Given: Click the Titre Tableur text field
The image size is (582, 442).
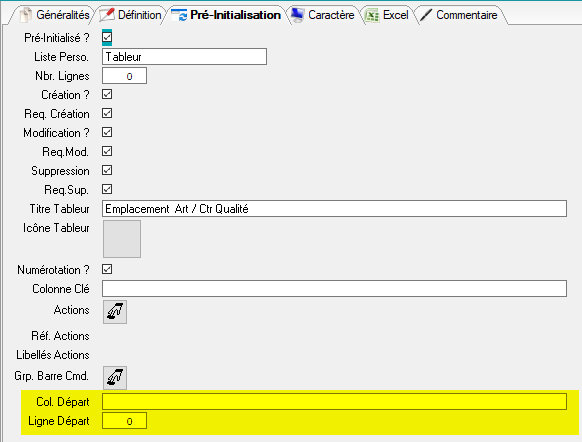Looking at the screenshot, I should (334, 209).
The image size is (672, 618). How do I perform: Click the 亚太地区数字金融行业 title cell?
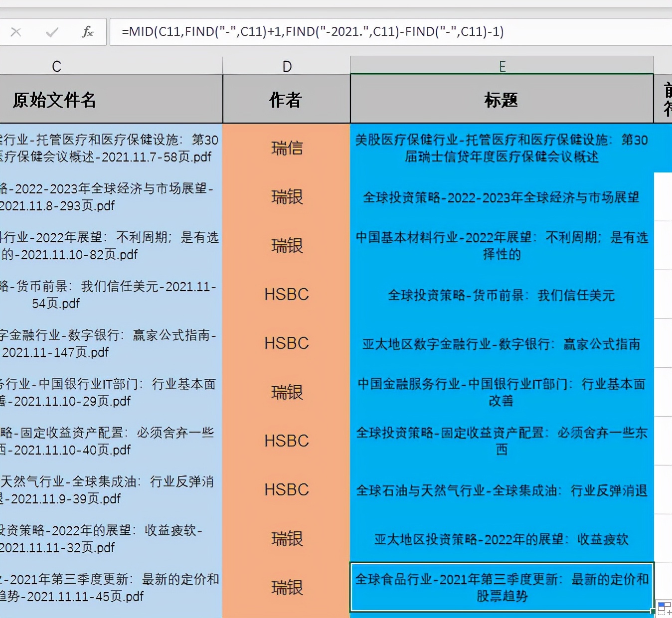pos(502,343)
____________
→ **Assignment**
A word-for-word restatement of all the lines above is needed, with the pictures omitted.

→ **Response to this task**
Given: Click the Titre Tableur text field
The image size is (582, 442).
Looking at the screenshot, I should (334, 209).
The image size is (672, 618). How do I perform: Click the 亚太地区数字金融行业 title cell?
pos(502,343)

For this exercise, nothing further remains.